Configuring Your Setup: Example config.json
for Windows Users
To configure your system for the best performance and integration, use the following config.json
example tailored for Windows users:
{
"models": [
{
"title": "LM Studio",
"provider": "lmstudio",
"model": "llama2-7b"
}
],
"customCommands": [
{
"name": "test",
"prompt": "{{{ input }}}\n\nWrite a comprehensive set of unit tests for the selected code. It should setup, run tests that check for correctness including important edge cases, and teardown. Ensure that the tests are complete and sophisticated. Give the tests just as chat output, don't edit any file.",
"description": "Write unit tests for highlighted code"
}
],
"tabAutocompleteModel": {
"title": "Starcoder2 3b",
"model": "second-state/StarCoder2-3B-GGUF/starcoder2-3b-Q8_0.gguf",
"provider": "lmstudio"
},
"contextProviders": [
{
"name": "code",
"params": {}
},
{
"name": "docs",
"params": {}
},
{
"name": "diff",
"params": {}
},
{
"name": "terminal",
"params": {}
},
{
"name": "problems",
"params": {}
},
{
"name": "folder",
"params": {}
},
{
"name": "codebase",
"params": {}
}
],
"slashCommands": [
{
"name": "edit",
"description": "Edit selected code"
},
{
"name": "comment",
"description": "Write comments for the selected code"
},
{
"name": "share",
"description": "Export the current chat session to markdown"
},
{
"name": "cmd",
"description": "Generate a shell command"
},
{
"name": "commit",
"description": "Generate a git commit message"
}
],
"embeddingsProvider": {
"provider": "transformers.js"
}
}
This configuration file sets up various aspects of your local environment, including model settings, context providers, and custom commands. It is crucial for tailoring your development environment to effectively use the tools and features discussed in this article.

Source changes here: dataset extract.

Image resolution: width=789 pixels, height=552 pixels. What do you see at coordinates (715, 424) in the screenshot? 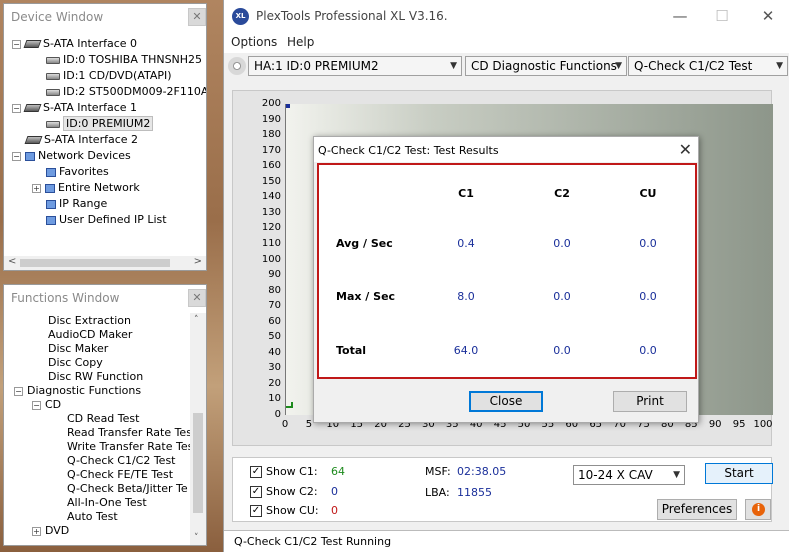
I see `x-tick-label: 90` at bounding box center [715, 424].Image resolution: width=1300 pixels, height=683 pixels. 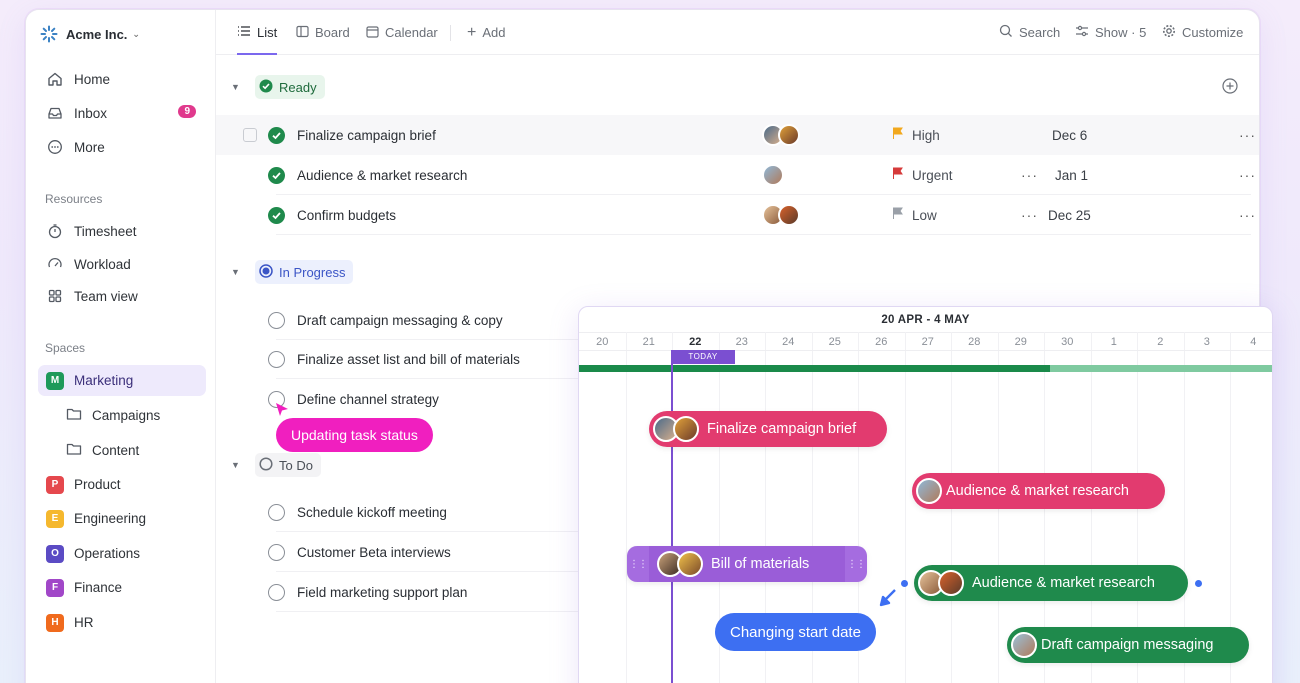 I want to click on tab-add: + Add, so click(x=486, y=32).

Experimenting with External Data Sources
To further enhance your RAG-like system, explore integrating external data sources such as APIs or web scraping mechanisms. This approach can bring real-time information into the retrieval process, adding an additional layer of dynamism and relevance to the model’s outputs.

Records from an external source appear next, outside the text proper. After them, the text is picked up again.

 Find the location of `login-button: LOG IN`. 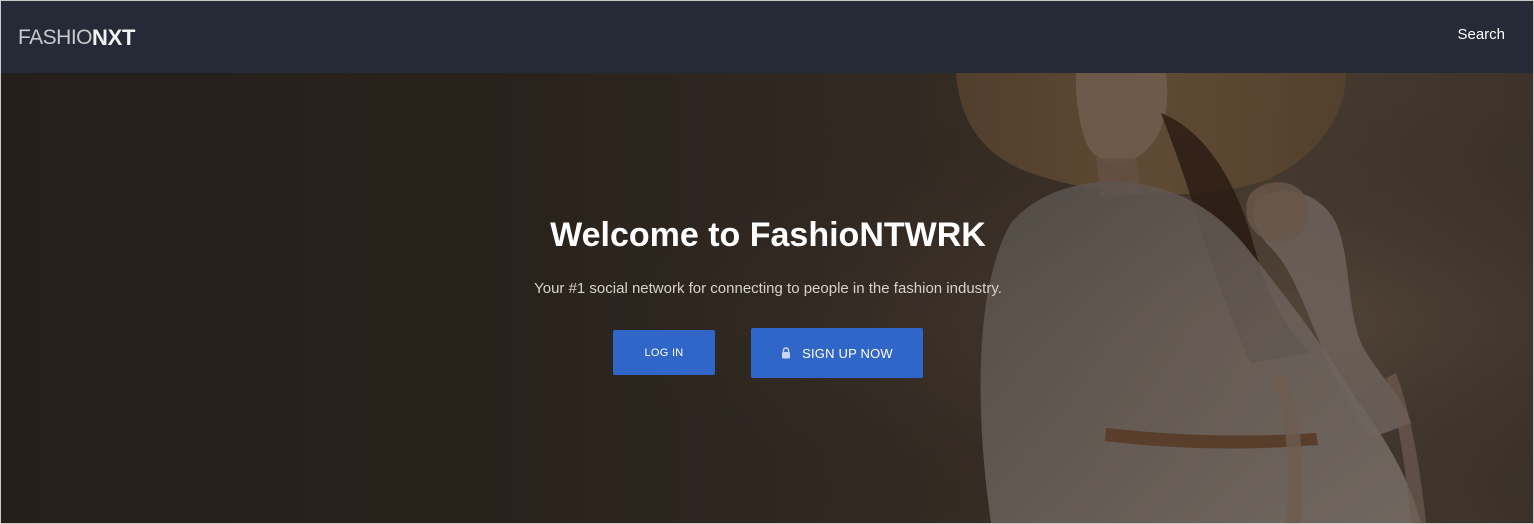

login-button: LOG IN is located at coordinates (664, 352).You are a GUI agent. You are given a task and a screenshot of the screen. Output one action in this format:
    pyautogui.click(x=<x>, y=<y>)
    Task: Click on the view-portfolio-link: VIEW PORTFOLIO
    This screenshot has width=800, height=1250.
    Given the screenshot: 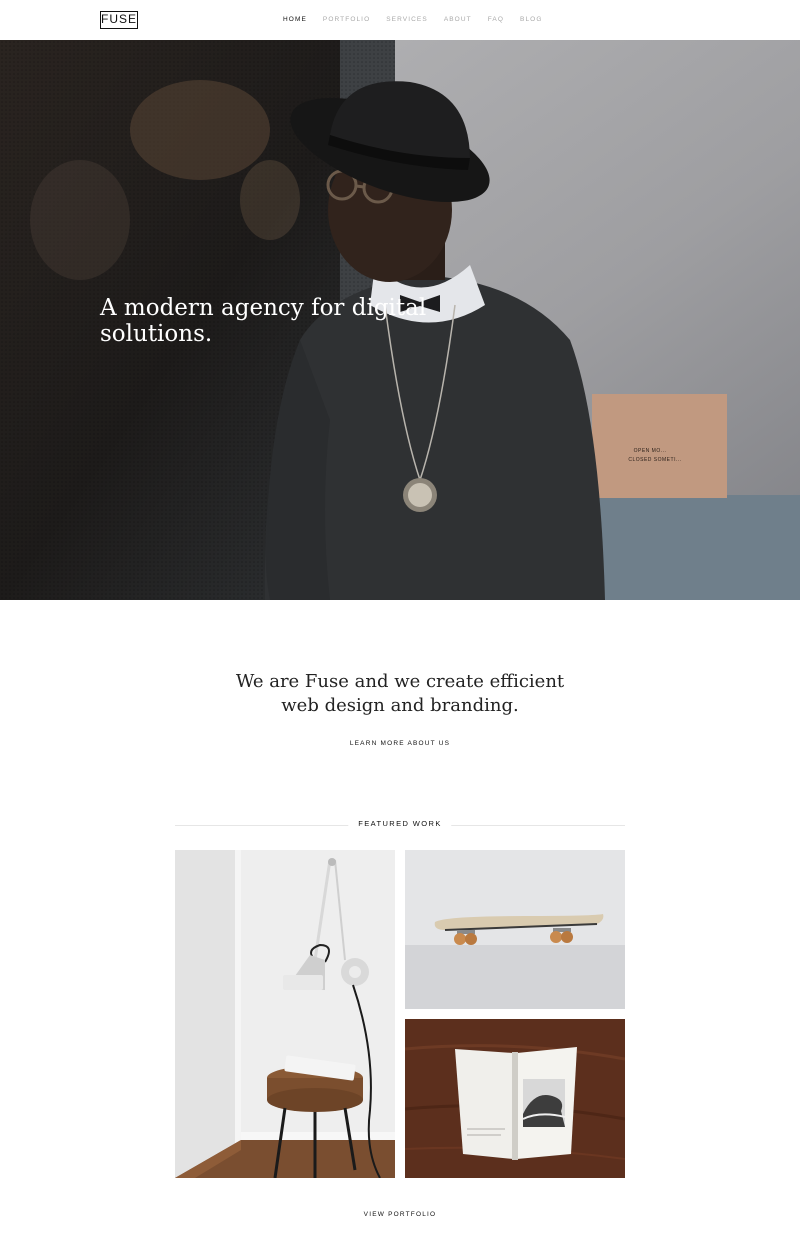 What is the action you would take?
    pyautogui.click(x=400, y=1214)
    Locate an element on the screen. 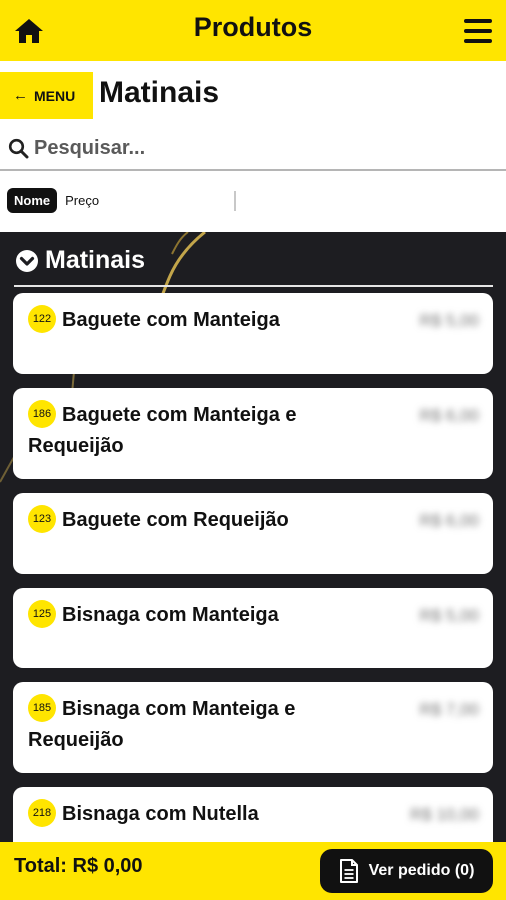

- Benefits: By incorporating real-time data, your assistant can provide up-to-date responses that reflect the latest information, making it even more powerful and adaptable.
Conclusion
By enhancing your current Qwen2 7B-based solution with codebase retrieval and context memory, you can evolve it into a more RAG-like system that offers improved accuracy, relevance, and conversational coherence. Your existing setup, combined with the Continue plugin’s retrieval capabilities, provides a strong foundation for building an effective assistant tailored to your development workflow.
Looking ahead, further advancements in open-source LLMs and retrieval technologies will continue to expand the possibilities, making it increasingly feasible to deploy sophisticated, RAG-like solutions on consumer-grade hardware.